Minority Leader Harry Reid (D-Nev.) wasted little time Monday, ripping into presidential contender Donald Trump and other Republicans minutes after the Senate returned from a weeklong recess.
“Donald Trump is the natural evolution of a party that spent eight years honing a platform that is anti-immigrant and anti-woman, anti-Obama and anti-working people,” Reid said from the floor of the upper chamber. “He’s the nominee of the Republican Party.”
{mosads}Trump locked down his status as the party’s presumptive nominee last week when rivals Ted Cruz and John Kasich dropped out following Trump’s sweeping win in the Indiana primary.
The Senate’s Democratic leader, who is retiring at the end of his current term, is known for using the floor as a launching pad for rhetorical barbs.
He said Monday that Trump “has adopted the issues of the modern Republican Party” and charged that GOP lawmakers are “scrambling to get behind this hate-spieling nominee.”
“The Republican Party’s chickens have come home to roost in the form of Donald Trump,” Reid said.
The idea of Trump as the party’s standard-bearer has split congressional Republicans. Though Majority Leader Mitch McConnell (R-Ky.) said last week he would support Trump as the nominee, House Speaker Paul Ryan (R-Wis.) is holding off.

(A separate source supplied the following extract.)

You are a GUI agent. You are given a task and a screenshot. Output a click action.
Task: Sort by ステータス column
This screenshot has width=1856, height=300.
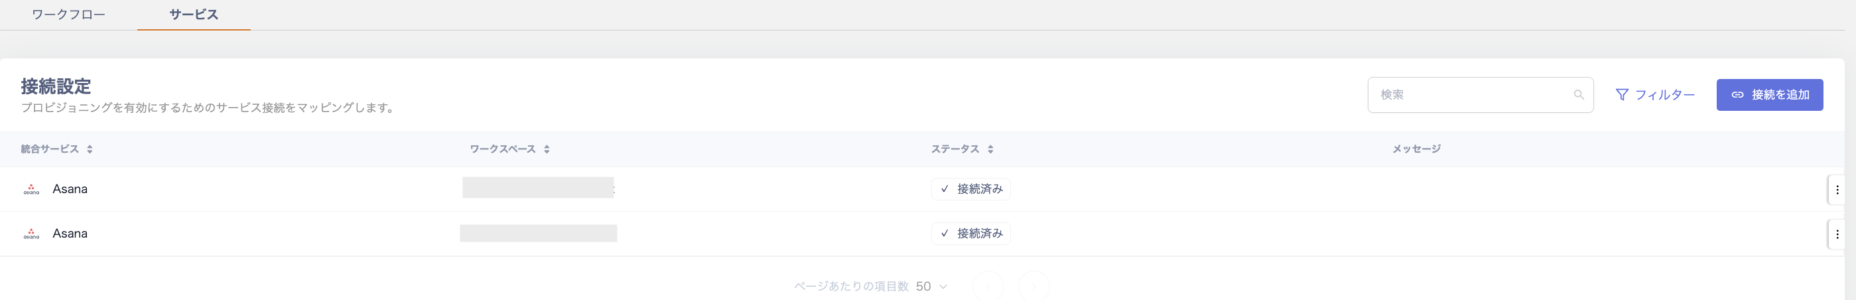pos(991,149)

Sen. Pat Toomey (R-Pa.) added Monday that he’s not ready to throw his support behind Trump yet, instead urging the presidential candidate to clarify his policies and work to unify the party.

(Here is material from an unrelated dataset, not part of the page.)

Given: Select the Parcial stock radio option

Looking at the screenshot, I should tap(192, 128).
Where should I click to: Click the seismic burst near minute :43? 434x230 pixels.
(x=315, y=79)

Reid, hinting at the GOP division, said senators need to “stop waffling” on Trump.
“Not going to the convention doesn’t take away the fact that he’s the Republican nominee,” he said. “Republican senators need to say whether they’re going to vote for this guy.”
The Democratic Senatorial Campaign Committee separately sought to pressure vulnerable GOP incumbents and candidates to say whether they plan to meet with Trump.